O riso e o choro

«Ho-ho-ho/ ho-ho-ho/ ho-ho» - digam-no comigo e com este ritmo. Esclareça-se: Cocó ria assim; mas não, quem deve ter rido assim era Ranheta porque os Cocós não costumam rir-se e os Ranhetas sim. Facada não estava presente.
Ao longo do parque de Chotek, arrastávamos numa carroça todas as nossas roupas, alguns livros, um globo escolar. Fazíamos a mudança de um apartamento ilegal para outro, nesse momento mais seguro. Contando com Facada, todos juntos somávamos cerca de sessenta anos, e assim, vestidos como carregadores, nunca ocorreria aos homens da Gestapo que não tivéssemos os documentos em ordem. Estava-se no ano 41 ou 42; sim, era o Outono de 42, Setembro ou Outubro. No parque de Chotek as folhas caíam, a terra estava atapetada com elas, nós não tínhamos tempo para líricas, mas lá que essa lírica existia algures existia, embora sem nós. Por isso quando o eléctrico 22, que descia devagar pelas curvas até Klárov, até ao asilo dos cegos, tocou a campainha, empurrámos a carroça para o passeio oposto, fizemos continência ao condutor  e depois de o eléctrico passar, regressámos ao meio da rua e continuámos. Se quiserem saber, à nossa volta, só horror e medo da morte. Cocó tinha apenas uma luva, esburacada, e Ranheta nenhuma, Facada, esse esperava por nós na nova casa, no bairro da Malá Strana.

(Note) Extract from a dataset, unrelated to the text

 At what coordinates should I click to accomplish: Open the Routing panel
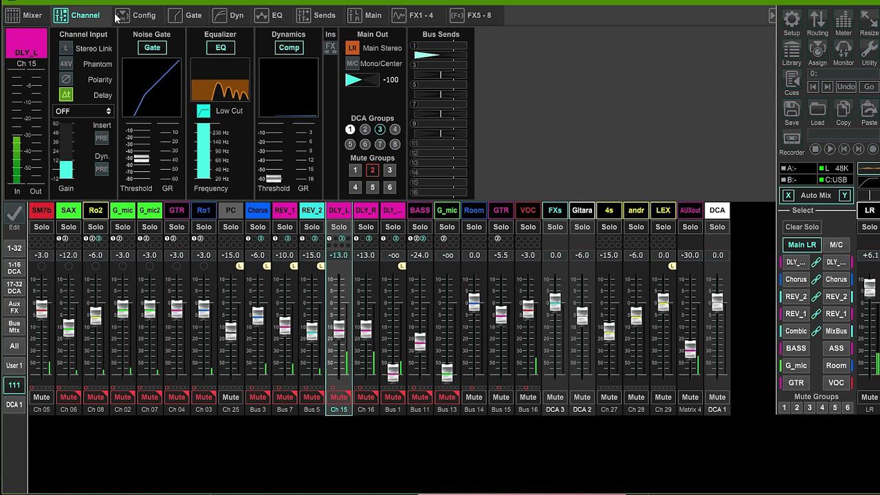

Lembrei-me desse «ho-ho-ho / ho-ho-ho/ ho-ho», no final de Dezembro de 89, no táxi que me trazia de Ruzyn, para Praga, onde eu não tinha posto um pé durante 43 anos e alguns meses. Como não tinha tido tempo de trocar dólares, tudo fora demasiado rápido, uma jornalista francesa do Le Figaro levava-me no seu táxi. E passávamos justamente por ali, por baixo do parque de Chotek.
Eu chorava como uma Madalena nesses lugares onde outrora ríamos, «ho-ho-ho», quem ria era Cocó mas bem podia ter sido Ranheta ou Facada. Cocó morreu num campo de concentração, Ranheta posso ser eu e Facada, esse, dentro em breve espero vê-lo na Praga livre. Eu chorava e envergonhava-me um pouco das minhas lágrimas à frente da jornalista francesa que queria saber a razão delas, mas eu soluçava, incapaz de um esclarecimento coerente.
O paradoxo onde está? É que ao puxarmos a carroça apetecia-nos chorar e ríamos, e agora, a descer para Praga num táxi rangente, devíamos rir e chorávamos.
«Ho-ho-ho/ ho-ho-ho/ ho-ho», repitam lá comigo.